My husband also surprised me during the ERA cycle and told me he had ordered a Peloton, which helped boost my mood. I also made sure to let my acupuncturist know how I was feeling, and he was able to target my anxiety and stress during my sessions. You really just need to figure out what works for you! These are just a few things that helped me get through my ERA cycle. I have been able to carry them over to my FET Cycle and feel so much stronger (emotionally and physically) and more prepared.

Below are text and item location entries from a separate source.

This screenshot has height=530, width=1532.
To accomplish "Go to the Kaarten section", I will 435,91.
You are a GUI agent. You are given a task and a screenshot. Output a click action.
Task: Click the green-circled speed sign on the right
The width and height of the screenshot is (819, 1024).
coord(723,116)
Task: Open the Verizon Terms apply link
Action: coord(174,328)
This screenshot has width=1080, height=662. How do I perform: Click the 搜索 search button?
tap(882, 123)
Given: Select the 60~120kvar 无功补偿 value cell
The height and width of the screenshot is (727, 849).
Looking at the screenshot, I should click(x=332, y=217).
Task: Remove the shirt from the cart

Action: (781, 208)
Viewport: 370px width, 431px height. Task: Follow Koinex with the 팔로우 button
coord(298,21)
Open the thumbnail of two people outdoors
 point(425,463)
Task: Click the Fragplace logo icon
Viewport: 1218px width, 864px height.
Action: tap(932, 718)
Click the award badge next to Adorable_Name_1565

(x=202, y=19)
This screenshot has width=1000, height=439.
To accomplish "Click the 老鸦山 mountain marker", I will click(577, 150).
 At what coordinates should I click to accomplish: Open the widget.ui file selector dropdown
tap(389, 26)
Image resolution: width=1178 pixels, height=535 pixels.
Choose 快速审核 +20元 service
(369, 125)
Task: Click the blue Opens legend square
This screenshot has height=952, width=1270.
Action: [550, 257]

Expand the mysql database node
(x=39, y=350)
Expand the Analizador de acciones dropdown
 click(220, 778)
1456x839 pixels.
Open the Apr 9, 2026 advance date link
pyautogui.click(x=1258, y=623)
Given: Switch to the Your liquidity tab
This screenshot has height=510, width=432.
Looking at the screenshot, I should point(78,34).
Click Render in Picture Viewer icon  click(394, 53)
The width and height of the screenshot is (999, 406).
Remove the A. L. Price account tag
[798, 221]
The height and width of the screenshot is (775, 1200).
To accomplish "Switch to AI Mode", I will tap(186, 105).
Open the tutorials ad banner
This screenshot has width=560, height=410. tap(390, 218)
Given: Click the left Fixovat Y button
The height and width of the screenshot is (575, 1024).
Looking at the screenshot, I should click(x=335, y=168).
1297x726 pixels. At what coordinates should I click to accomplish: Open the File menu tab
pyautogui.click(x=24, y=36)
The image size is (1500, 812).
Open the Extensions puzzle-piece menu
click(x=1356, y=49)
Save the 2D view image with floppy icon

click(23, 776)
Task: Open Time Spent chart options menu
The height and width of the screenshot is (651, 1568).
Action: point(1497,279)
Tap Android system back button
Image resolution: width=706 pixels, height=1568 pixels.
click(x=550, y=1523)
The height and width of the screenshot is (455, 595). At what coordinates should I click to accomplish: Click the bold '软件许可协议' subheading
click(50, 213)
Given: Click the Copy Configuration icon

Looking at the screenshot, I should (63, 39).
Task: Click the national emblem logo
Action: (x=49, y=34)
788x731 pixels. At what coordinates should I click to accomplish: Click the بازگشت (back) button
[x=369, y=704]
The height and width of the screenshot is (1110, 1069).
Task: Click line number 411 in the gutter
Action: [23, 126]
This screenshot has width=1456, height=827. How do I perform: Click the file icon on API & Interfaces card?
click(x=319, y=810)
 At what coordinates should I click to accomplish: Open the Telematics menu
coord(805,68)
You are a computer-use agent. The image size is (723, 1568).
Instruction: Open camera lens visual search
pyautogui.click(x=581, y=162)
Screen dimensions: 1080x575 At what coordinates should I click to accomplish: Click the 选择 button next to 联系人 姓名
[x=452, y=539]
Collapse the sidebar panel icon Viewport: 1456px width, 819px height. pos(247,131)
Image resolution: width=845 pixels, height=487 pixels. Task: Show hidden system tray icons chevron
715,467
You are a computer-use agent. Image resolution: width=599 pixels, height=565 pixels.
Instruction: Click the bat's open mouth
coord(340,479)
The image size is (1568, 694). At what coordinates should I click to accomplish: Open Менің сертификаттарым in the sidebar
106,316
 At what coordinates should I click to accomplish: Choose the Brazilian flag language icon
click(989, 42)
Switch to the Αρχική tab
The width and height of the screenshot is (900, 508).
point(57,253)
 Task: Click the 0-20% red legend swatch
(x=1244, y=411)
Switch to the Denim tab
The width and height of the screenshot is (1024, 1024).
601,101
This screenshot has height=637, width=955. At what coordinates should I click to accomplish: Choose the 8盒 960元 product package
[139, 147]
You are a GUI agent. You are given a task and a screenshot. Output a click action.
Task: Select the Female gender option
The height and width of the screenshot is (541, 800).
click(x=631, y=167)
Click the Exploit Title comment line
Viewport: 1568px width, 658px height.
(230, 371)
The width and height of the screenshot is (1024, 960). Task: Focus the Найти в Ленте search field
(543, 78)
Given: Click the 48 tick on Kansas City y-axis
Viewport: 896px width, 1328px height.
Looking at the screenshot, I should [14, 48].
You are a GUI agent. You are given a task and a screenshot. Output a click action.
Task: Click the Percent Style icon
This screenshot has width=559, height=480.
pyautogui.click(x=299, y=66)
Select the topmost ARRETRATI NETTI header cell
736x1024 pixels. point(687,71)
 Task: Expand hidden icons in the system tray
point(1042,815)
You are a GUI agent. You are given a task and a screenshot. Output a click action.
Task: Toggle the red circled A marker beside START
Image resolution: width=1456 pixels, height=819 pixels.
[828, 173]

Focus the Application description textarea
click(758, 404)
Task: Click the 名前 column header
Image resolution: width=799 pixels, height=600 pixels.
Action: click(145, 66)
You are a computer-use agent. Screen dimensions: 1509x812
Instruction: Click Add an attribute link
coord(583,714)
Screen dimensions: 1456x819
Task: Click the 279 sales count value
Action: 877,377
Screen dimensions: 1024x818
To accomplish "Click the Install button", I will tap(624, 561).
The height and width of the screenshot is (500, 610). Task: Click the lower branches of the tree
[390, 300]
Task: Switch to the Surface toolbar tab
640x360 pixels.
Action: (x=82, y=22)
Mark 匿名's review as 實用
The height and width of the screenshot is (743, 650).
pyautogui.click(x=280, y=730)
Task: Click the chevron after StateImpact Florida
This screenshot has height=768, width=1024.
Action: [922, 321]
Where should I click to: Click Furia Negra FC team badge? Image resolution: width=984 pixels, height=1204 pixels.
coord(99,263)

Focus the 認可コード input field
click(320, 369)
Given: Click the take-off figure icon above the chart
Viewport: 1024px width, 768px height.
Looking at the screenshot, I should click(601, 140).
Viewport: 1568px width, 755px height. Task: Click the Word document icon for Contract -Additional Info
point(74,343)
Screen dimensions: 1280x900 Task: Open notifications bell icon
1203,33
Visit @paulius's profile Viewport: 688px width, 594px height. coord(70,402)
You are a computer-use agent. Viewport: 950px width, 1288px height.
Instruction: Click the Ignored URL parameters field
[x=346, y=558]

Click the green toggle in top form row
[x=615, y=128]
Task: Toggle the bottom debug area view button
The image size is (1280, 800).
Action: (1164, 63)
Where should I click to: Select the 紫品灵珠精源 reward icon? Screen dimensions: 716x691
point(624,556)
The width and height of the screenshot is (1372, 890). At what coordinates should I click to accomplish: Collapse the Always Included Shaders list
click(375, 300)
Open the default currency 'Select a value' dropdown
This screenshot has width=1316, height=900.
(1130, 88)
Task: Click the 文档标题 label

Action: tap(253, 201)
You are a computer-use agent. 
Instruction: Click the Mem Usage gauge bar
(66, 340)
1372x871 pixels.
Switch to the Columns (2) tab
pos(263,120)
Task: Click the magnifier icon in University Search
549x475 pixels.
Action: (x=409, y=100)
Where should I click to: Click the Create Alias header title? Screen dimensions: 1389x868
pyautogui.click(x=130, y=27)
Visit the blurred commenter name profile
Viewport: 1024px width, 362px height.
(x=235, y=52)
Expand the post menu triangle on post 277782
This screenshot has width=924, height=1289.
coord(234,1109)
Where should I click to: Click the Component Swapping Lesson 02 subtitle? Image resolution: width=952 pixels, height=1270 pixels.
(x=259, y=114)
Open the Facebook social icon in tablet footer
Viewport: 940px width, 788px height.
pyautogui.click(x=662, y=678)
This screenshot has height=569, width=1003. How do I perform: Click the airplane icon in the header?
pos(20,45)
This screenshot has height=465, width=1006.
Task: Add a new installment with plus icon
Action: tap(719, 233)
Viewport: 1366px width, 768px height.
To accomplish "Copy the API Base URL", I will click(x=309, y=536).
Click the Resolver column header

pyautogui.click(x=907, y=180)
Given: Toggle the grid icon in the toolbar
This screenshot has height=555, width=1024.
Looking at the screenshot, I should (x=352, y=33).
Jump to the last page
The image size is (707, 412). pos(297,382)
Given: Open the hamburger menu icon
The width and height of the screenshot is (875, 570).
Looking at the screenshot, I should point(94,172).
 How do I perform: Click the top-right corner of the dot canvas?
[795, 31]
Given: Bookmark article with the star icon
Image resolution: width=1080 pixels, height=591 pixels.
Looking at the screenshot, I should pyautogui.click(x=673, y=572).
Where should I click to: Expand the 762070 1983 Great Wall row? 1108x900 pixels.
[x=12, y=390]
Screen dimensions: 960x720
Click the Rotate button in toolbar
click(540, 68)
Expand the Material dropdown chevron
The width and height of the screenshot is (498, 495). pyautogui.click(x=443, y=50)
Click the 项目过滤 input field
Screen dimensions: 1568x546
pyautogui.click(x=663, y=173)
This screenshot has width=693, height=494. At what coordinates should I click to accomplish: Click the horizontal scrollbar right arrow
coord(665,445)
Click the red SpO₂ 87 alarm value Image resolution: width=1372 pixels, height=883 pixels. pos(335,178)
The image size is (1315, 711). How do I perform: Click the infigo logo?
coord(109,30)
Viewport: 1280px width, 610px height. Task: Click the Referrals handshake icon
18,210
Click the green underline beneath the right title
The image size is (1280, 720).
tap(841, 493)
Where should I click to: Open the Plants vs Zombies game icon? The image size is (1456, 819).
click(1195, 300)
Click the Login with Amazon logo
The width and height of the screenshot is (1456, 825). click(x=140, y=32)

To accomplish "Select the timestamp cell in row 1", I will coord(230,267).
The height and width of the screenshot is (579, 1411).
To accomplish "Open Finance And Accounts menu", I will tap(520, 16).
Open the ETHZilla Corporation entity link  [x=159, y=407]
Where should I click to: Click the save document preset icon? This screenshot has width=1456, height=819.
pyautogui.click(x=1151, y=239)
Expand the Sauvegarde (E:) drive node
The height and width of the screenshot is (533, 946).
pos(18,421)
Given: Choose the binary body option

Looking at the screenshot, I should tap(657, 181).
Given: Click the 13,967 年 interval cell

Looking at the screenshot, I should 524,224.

So, what do the ERA results mean?
When you have an ERA biopsy done, the procedure itself literally takes less than 30 seconds. It's pretty painful, but it is over VERY fast (think, pap smear on steroids). As for results, there can be a wide range from receptive to non-informative. You will need to work with your doctor once your results come back to determine the appropriate protocol for your subsequent embryo transfer.
For me, my results came back as Early-Receptive, meaning I will need 12 more hours of progesterone exposure before my doctor performs the frozen embryo transfer! Again, I can’t say how thankful I am that we have this information now versus later.
I hope that sharing my experience has provided you with some support if you are currently preparing for an ERA cycle. Ultimately, know that you can do it! Also, rest assured that you are doing one more thing to provide a welcoming home for your embryo. Sending all of the good vibes your way!
Abby C. is 33 years old and has a diagnosis of Diminished Ovarian Reserve. She has completed 2 rounds of IVF, and 1 ERA Cycle, and is preparing for her first Frozen Embryo Transfer! She has been married to her husband for 4 years. They live in Northern Virginia and are cat parents to a spoiled little girl, Oates! Abby is an Elementary School Administrator, and her dream is to be an Elementary School Principal. She loves to read, clean, and maintain a healthy body and mind. She is ready and eager to become a Mom and to see her husband become a Dad.